E assim, em 1838 o escritor com sua família já se achava em Filadélfia. Era quase uma vida errante de ciganos, Poe não tinha um pouso certo. Nos anos que se seguiram, porém, sua produção foi notável e sua luta por uma situação melhor prosseguia tenazmente. Em algumas ocasiões ele conseguia ganhar dinheiro, é certo. Mas a sua grande chance foi desperdiçada estupidamente, já se vê:

“Em breve tornou-se livre-atirador, escrevia onde e quando podia; tentou obter um emprego do governo, na alfãndega de Filadélfia, por meio de amigos de Washington, e de novo tentou lançar seu próprio magazine, agora projetado como “O Estilo”. Estava prestes a ser bem sucedido, mas uma visita a Washington, em março de 1843, quando infelizmente se embebedou e exibiu sua fraqueza, mesmo na Casa Branca (sic!), arruinou suas mais profundas esperanças. Até mesmo seu melhor amigo, F.W. Thomas, novelista secundário e político do tempo, nada mais podia fazer por ele. O infortúnio de agora em diante lhe seguiria os passos.”

Parece-me evidente que Hervey Allen gostaria de contar algo diferente, por mais brilhante que seja sua biografia; mas a história pessoal de Poe entristece quem dela se ocupa. Nós nos acostumamos não só a admirar, mas a amar, na distância do tempo, o escritor que nos deixou tão extraordinário legado. O relatório prossegue, cada vez mais próximo da tragédia final:

“Virgínia, sua esposa, estava tuberculosa e tinha frequentes hemorragias. Ele mesmo começou a recorrer à bebida mais do que antes. Há também algumas provas de que se haja dado ao uso do ópio. Foi mandado para Saratoga Springs para recuperar a saúde. Voltando a Filadélfia, quase morreu duma lesão cardíaca.”

Em 1844 Poe retornou a Nova York, em busca de alguma porta que se lhe abrisse. Sua tia procurava ajudá-lo. Por essa época, graças principalmente ao lançamento de “O corvo”, o nome de Poe começou de fato a ganhar projeção nacional, sem que isso implicasse em enriquecimento. Afinal, no lugarejo de Fordham, perto de Nova York, Virgínia morreu, em 1847. Infelizmente a condição de alcoólatra de Poe parece ter-se agravado, contribuindo para sabotar sempre seus esforços e seus projetos. Uma nova bebedeira, em Filadélfia, como que avisou que a morte andava a rondá-lo.

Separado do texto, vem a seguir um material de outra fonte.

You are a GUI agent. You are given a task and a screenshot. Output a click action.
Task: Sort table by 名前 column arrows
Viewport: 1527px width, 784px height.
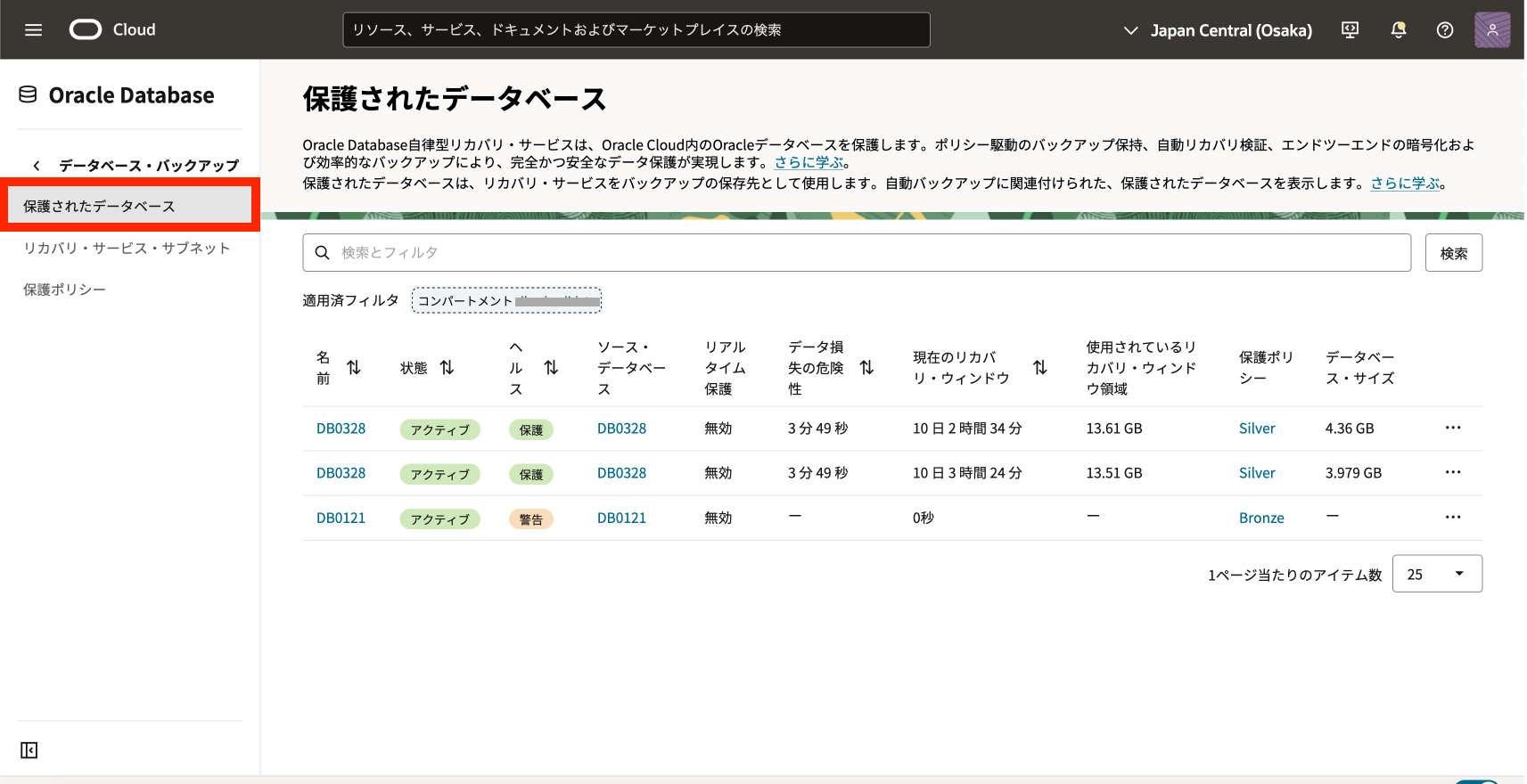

“Advertido pelo que fôra uma quase aproximação da morte em Filadélfia, Poe lutou com todas as forças que lhe restavam para abster-se da bebida, e durante algum tempo conseguiu-o.”

Tendo ficado noivo de certa Elmira Royster, a quem amara na mocidade, Poe parecia estar seguindo o rumo da reabilitação; mas então aconteceu a sua trágica passagem por Baltimore e os acontecimentos misteriosos que o envolveram e o levaram finalmente à morte no domingo, 7 de outubro de 1849, com apenas 40 anos. Suas últimas palavras foram: “Senhor, ajudai minha pobre alma”.
Terminando sua obra em agosto de 1927, Allen (quase xará de seu biografado) encerra com esta frase:


“E assim morreu, como vivera — em grande miséria e tragicamente.”